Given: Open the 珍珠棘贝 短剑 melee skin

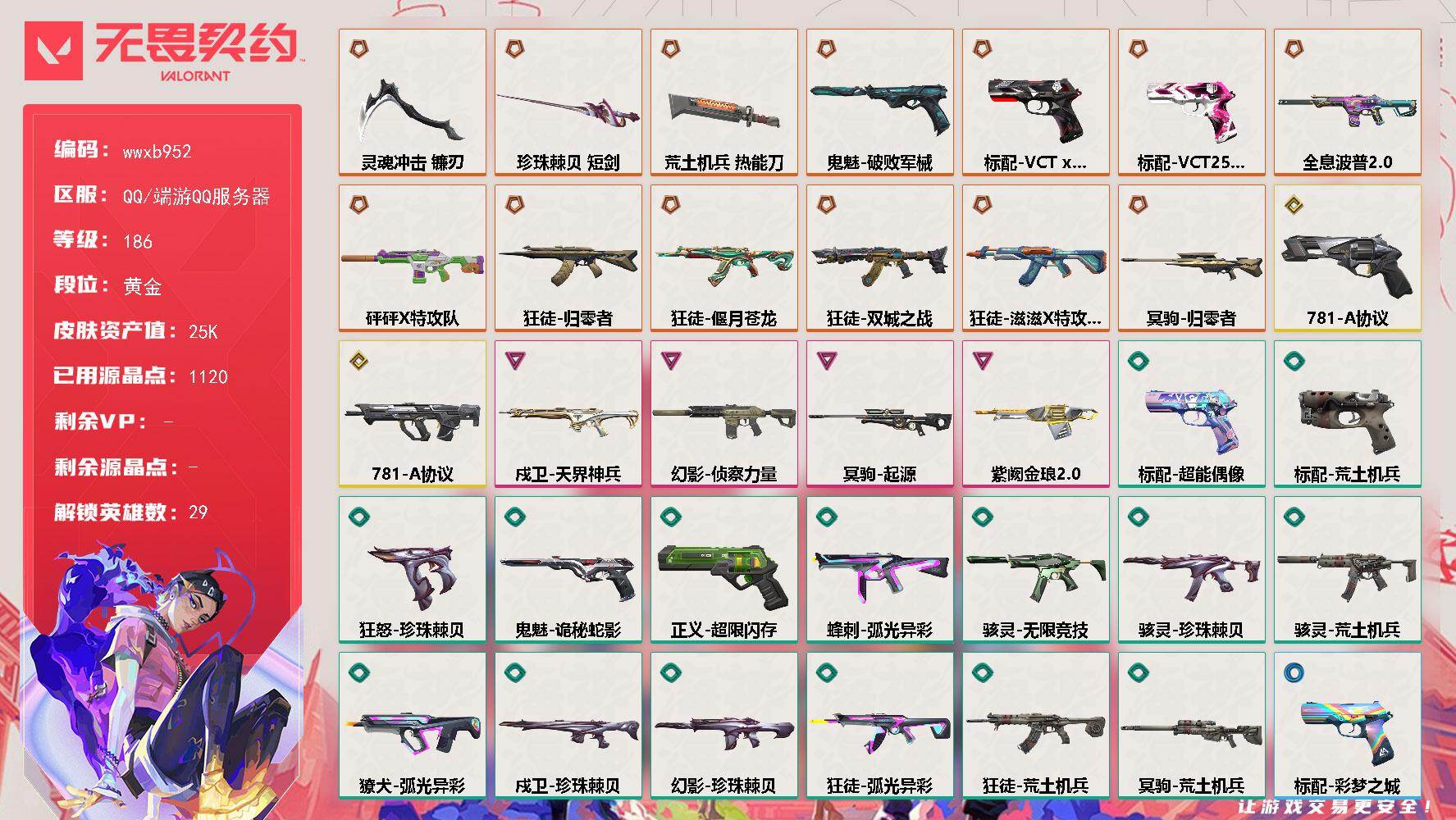Looking at the screenshot, I should [568, 102].
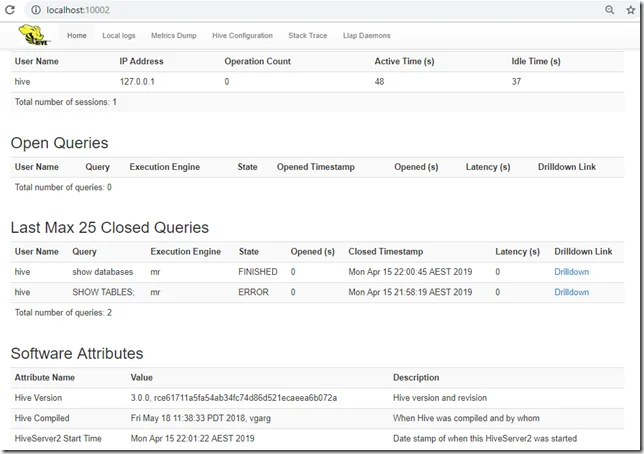Click the Hive bee logo

pos(34,36)
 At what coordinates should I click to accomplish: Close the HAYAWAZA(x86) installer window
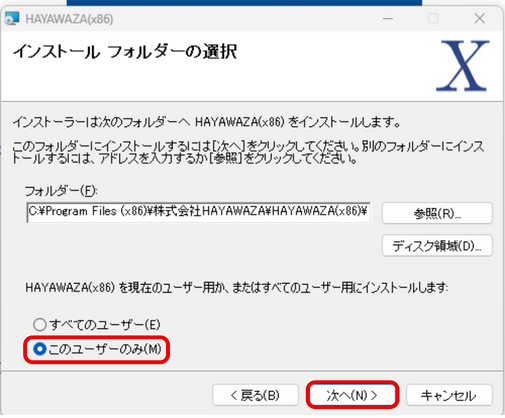tap(480, 19)
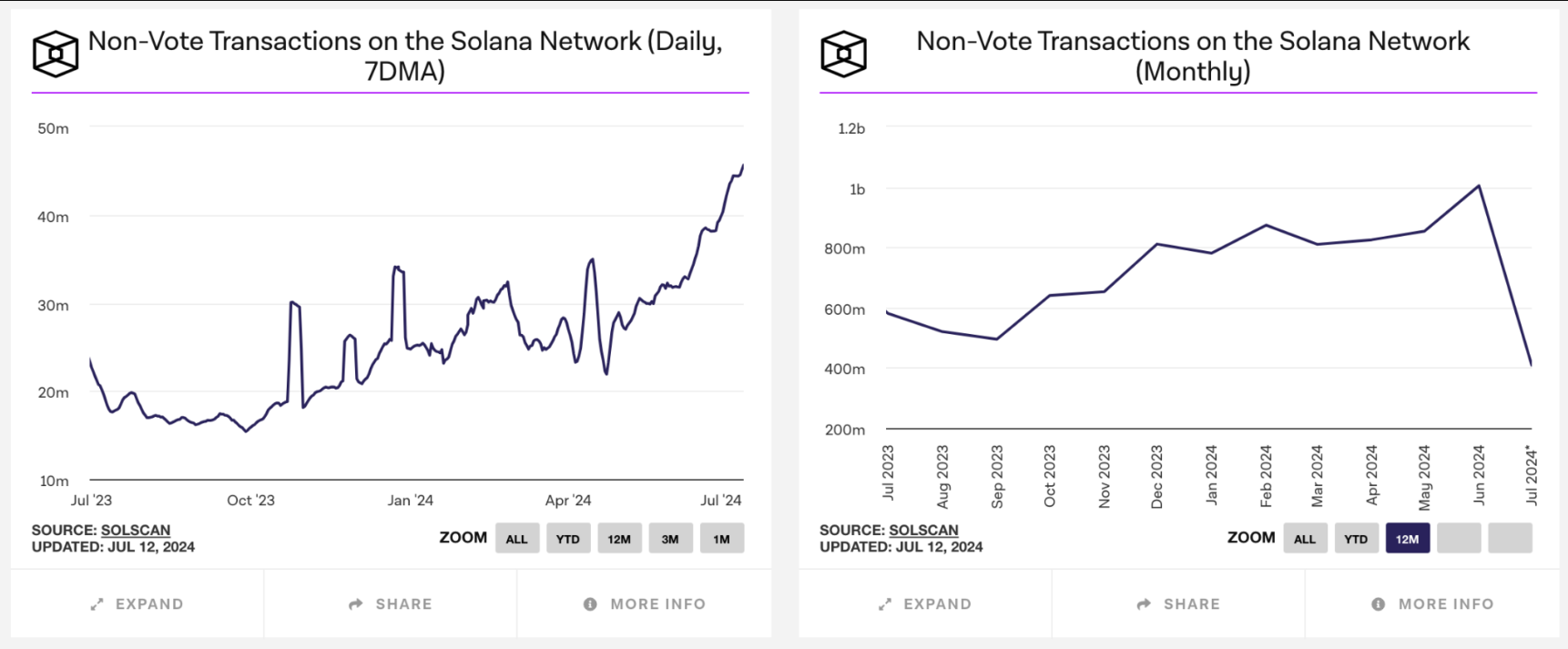Image resolution: width=1568 pixels, height=649 pixels.
Task: Click the expand arrows icon under the daily chart
Action: (x=97, y=604)
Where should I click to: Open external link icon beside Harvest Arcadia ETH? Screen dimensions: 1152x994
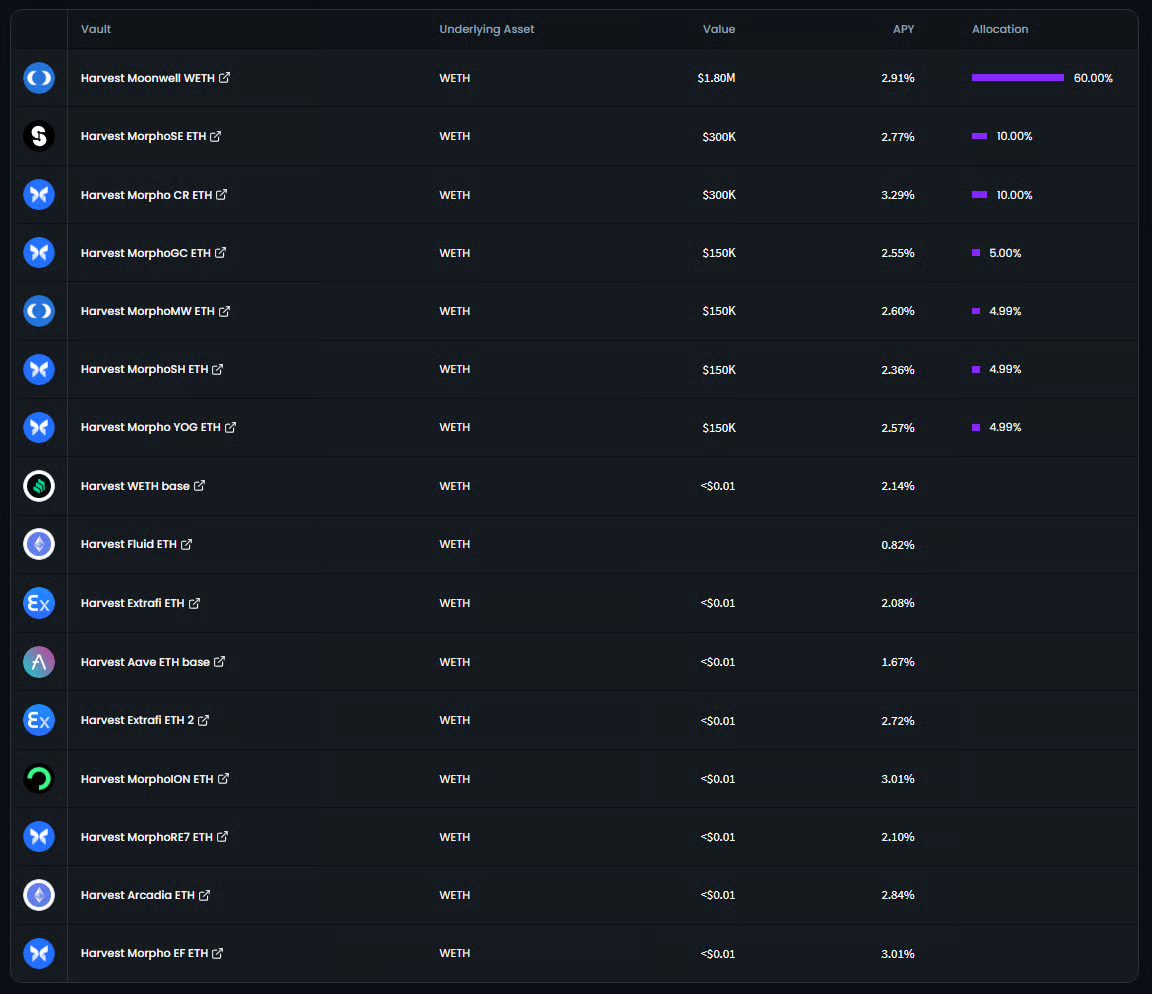click(205, 895)
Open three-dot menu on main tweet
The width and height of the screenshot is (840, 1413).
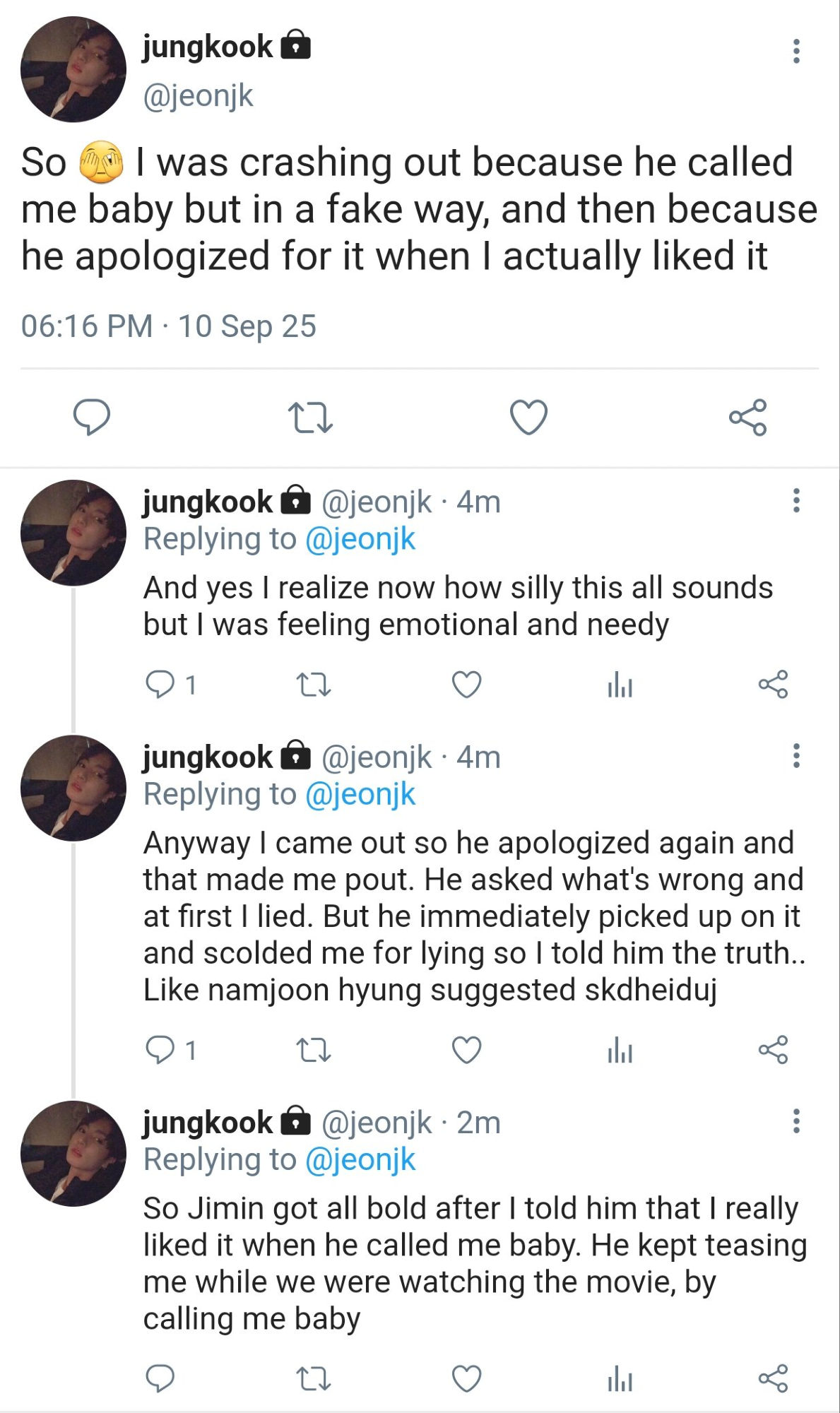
━━━━━━━━━━
• Task objective: Would you please repeat all the data word for word, but without the pictures?

• Solved exercise:
Given: Open the 珍珠棘贝 短剑 melee skin

Looking at the screenshot, I should [568, 102].
Click the Hive bee logo

pos(34,36)
 At what coordinates should I click to accomplish: Close the HAYAWAZA(x86) installer window
tap(480, 19)
Image resolution: width=1568 pixels, height=649 pixels.
Task: Click the expand arrows icon under the daily chart
Action: (x=97, y=604)
Where should I click to: Open external link icon beside Harvest Arcadia ETH? Screen dimensions: 1152x994
click(205, 895)
Open three-dot menu on main tweet
The width and height of the screenshot is (840, 1413).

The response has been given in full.